> _Problem to work on_:
Arrange the lines of the data below as a numbered list, leaving out blank lines and pictures, starting with the line that contains "Image resolution: width=1738" and continuing through the end of the data.

+-------+

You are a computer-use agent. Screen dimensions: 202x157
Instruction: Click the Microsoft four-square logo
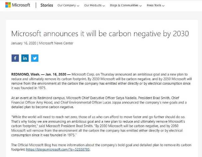(8, 5)
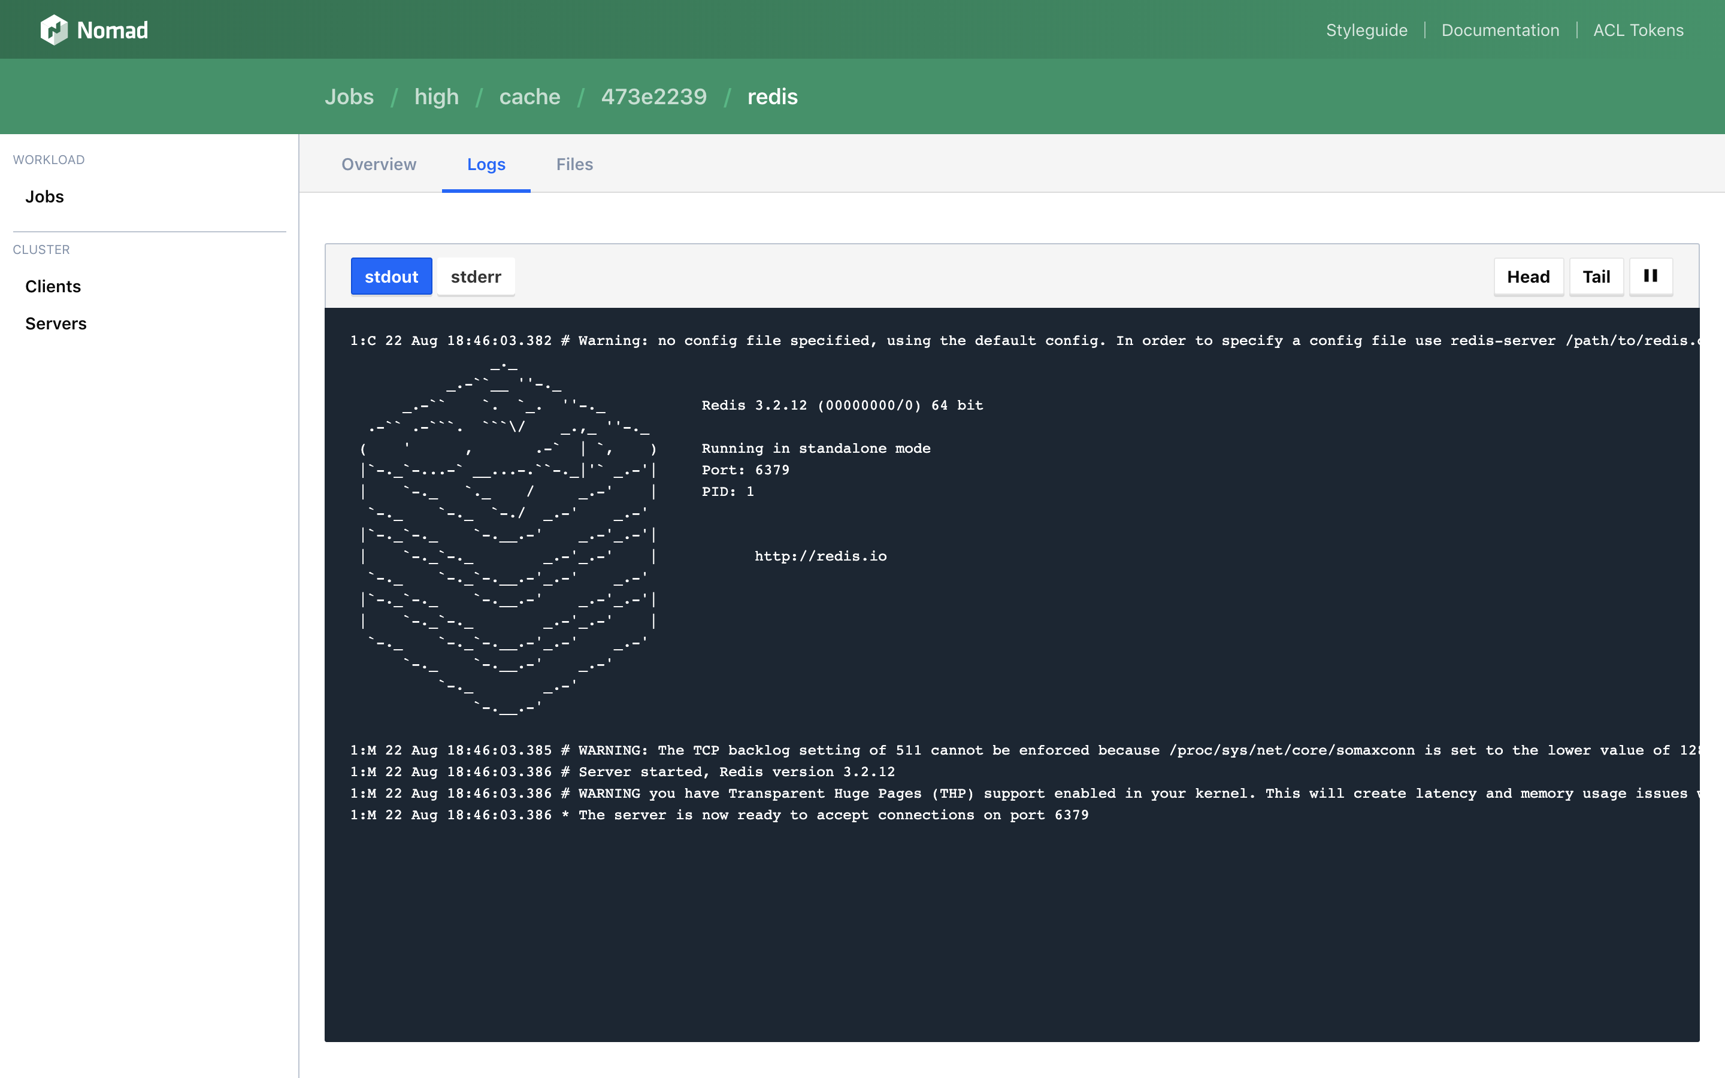Switch log output to stdout
Screen dimensions: 1725x1078
coord(391,277)
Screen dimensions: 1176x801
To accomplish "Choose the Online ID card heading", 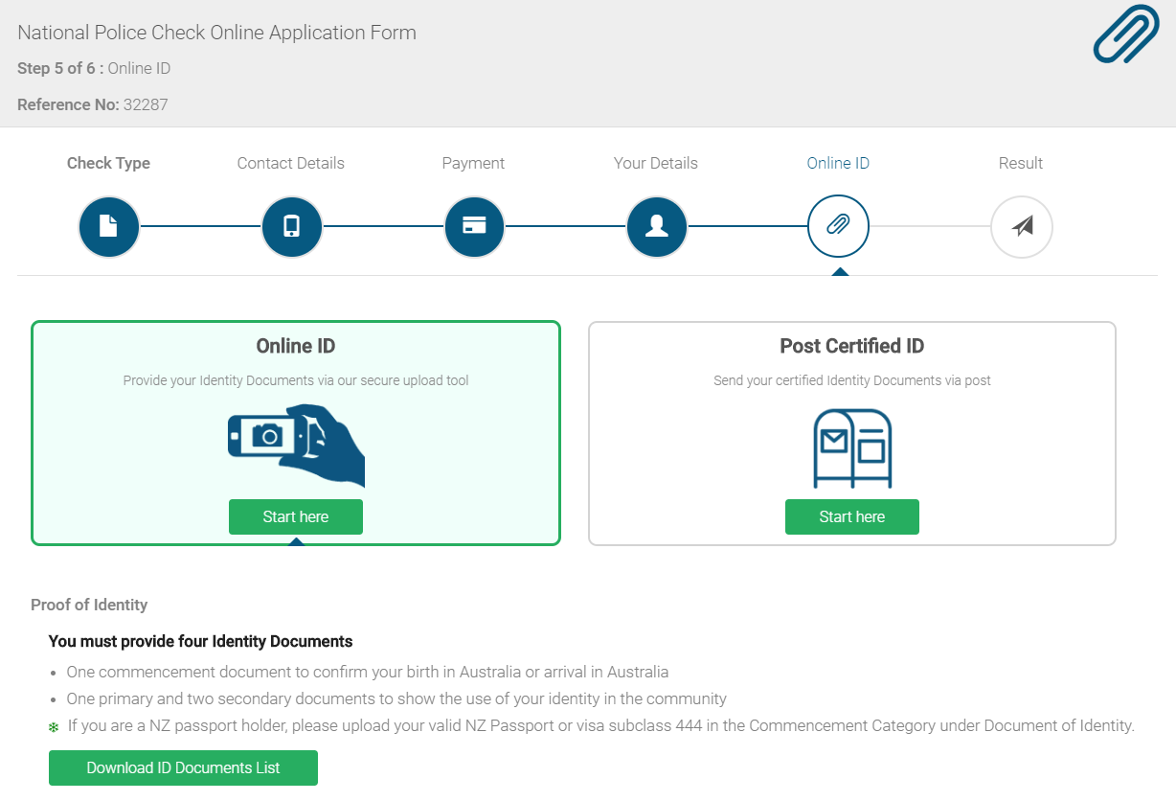I will pyautogui.click(x=296, y=346).
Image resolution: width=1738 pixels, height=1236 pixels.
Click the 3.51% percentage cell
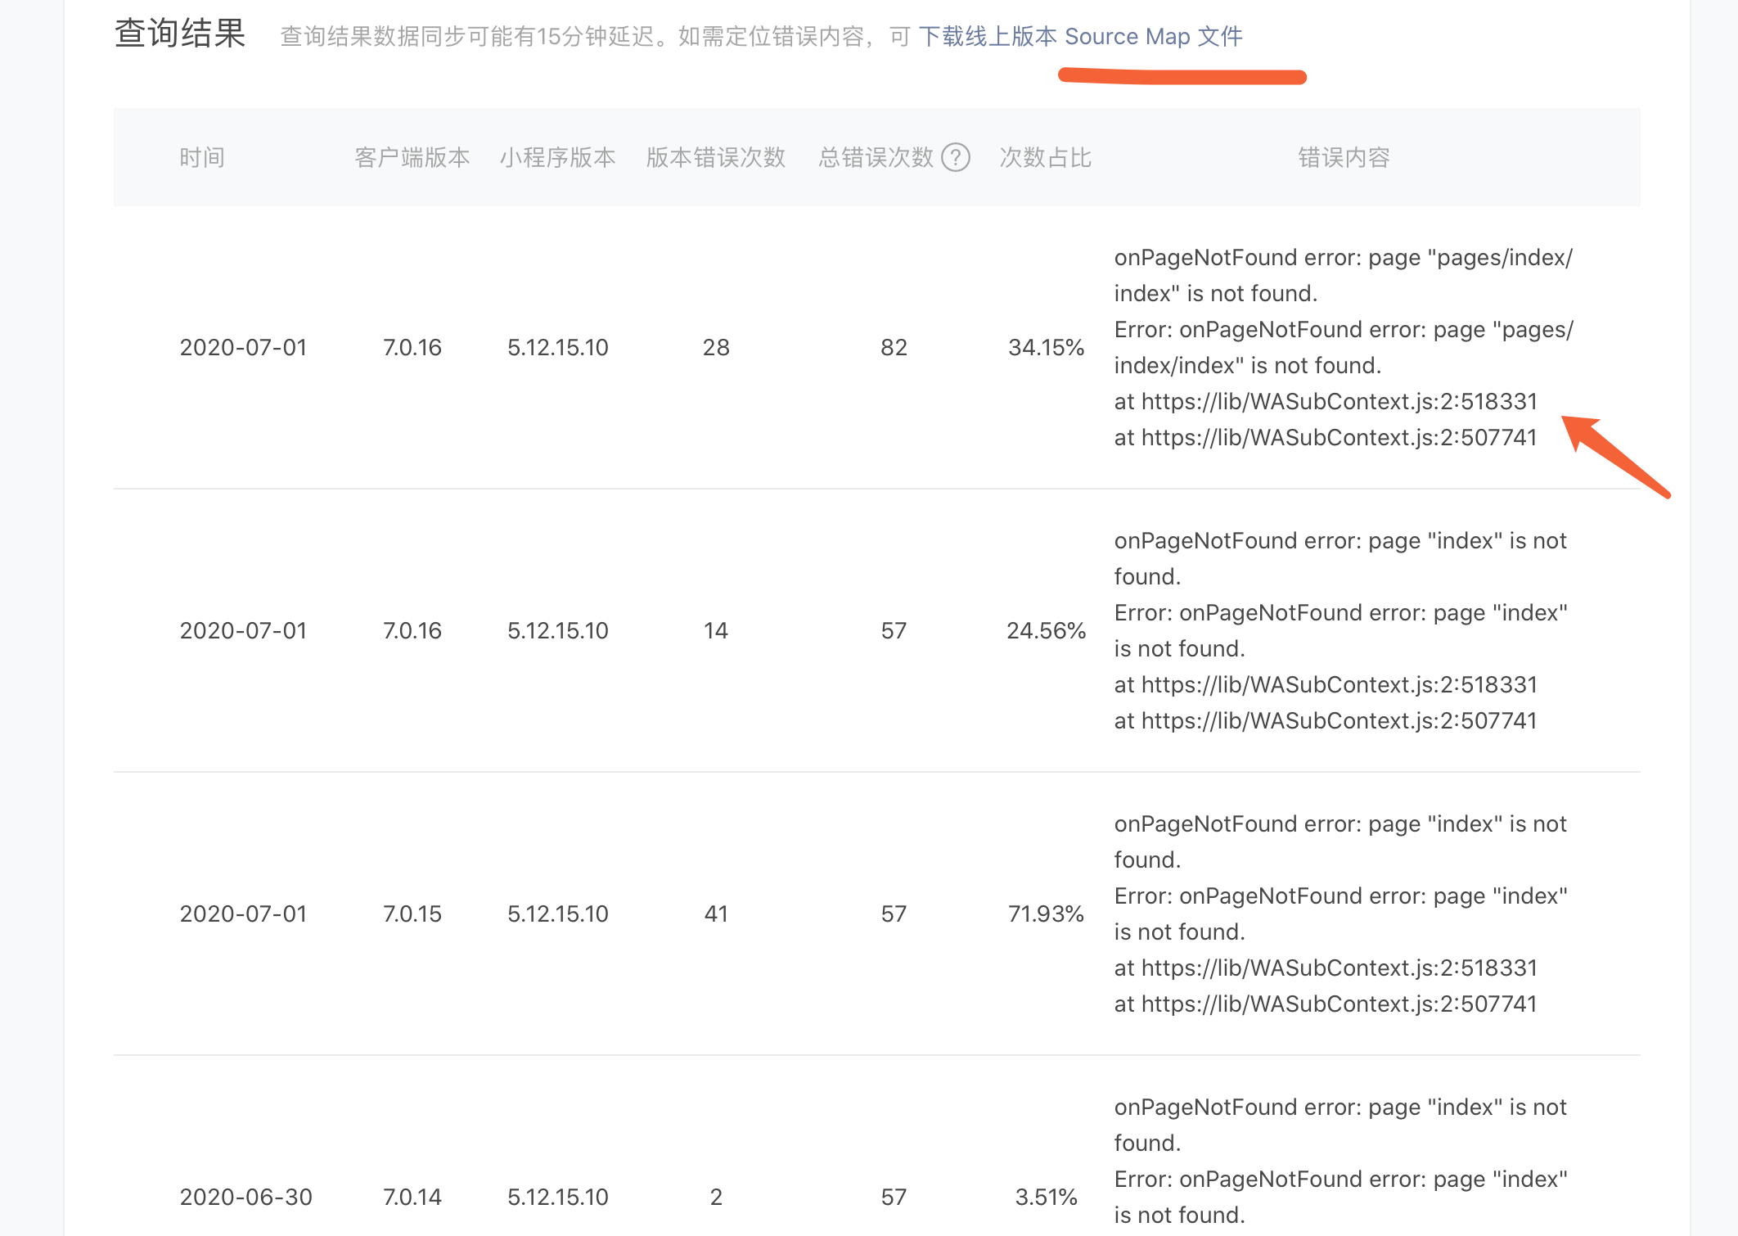click(1046, 1197)
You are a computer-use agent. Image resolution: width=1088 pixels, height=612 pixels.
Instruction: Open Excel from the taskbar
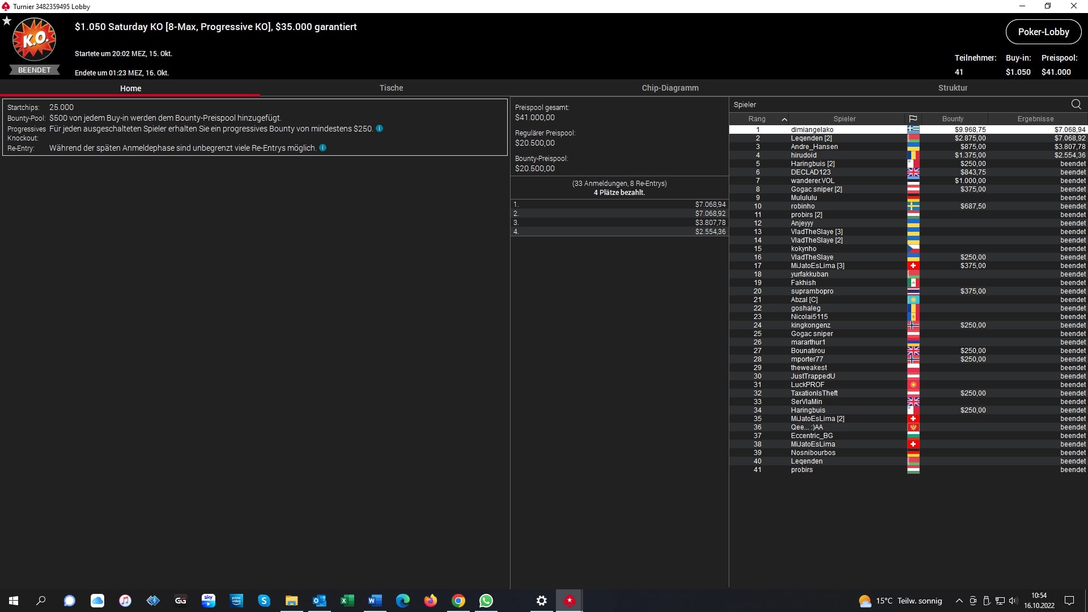[x=347, y=601]
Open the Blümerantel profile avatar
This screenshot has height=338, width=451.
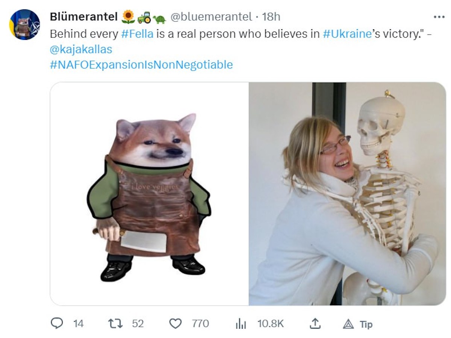point(24,25)
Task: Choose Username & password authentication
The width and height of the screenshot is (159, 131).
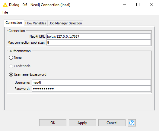Action: (11, 74)
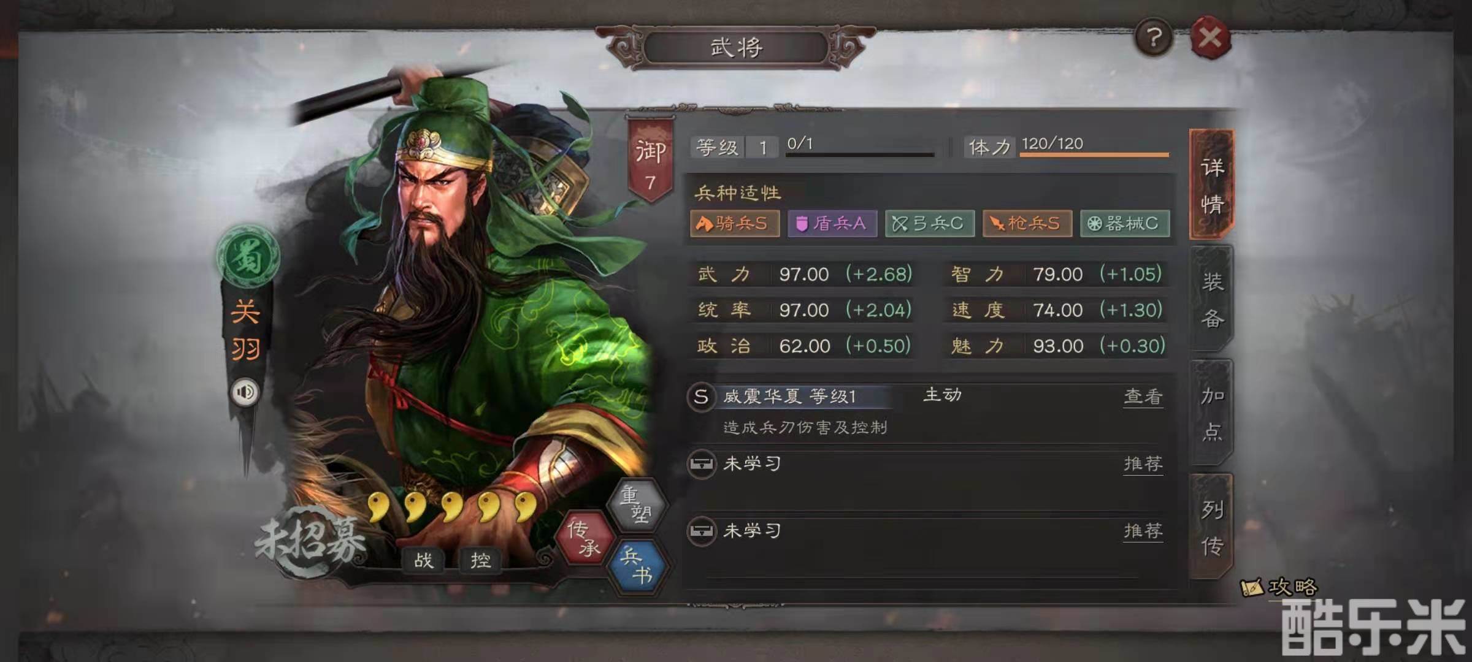Click 推荐 for the first unlearned skill
Image resolution: width=1472 pixels, height=662 pixels.
1143,464
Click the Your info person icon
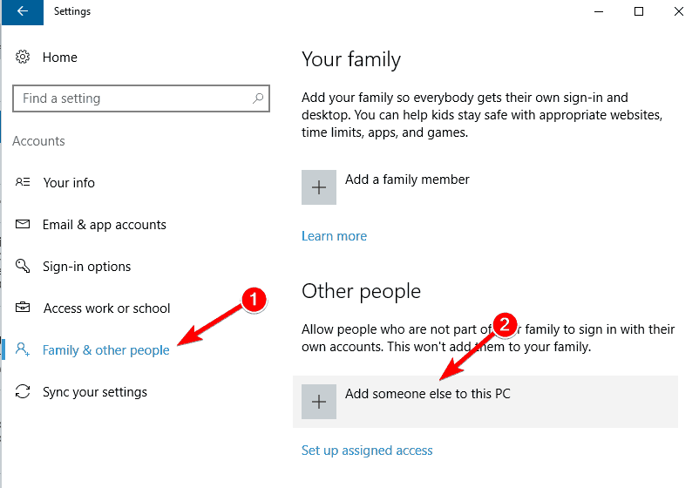 click(x=24, y=183)
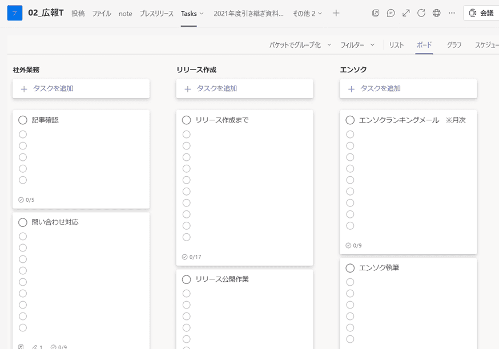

+-------+

> _Written response_:
1. Image resolution: width=1738 pixels, height=1236 pixels.
2. Click the 3.51% percentage cell
3. click(1046, 1197)
4. You are a computer-use agent. Image resolution: width=1088 pixels, height=612 pixels.
5. Instruction: Open Excel from the taskbar
6. [x=347, y=601]
7. Open the Blümerantel profile avatar
8. This screenshot has height=338, width=451.
9. point(24,25)
10. Task: Choose Username & password authentication
11. The width and height of the screenshot is (159, 131).
12. Action: (11, 74)
13. Click 推荐 for the first unlearned skill
14. Image resolution: width=1472 pixels, height=662 pixels.
15. 1143,464
16. Click the Your info person icon
17.  click(x=24, y=183)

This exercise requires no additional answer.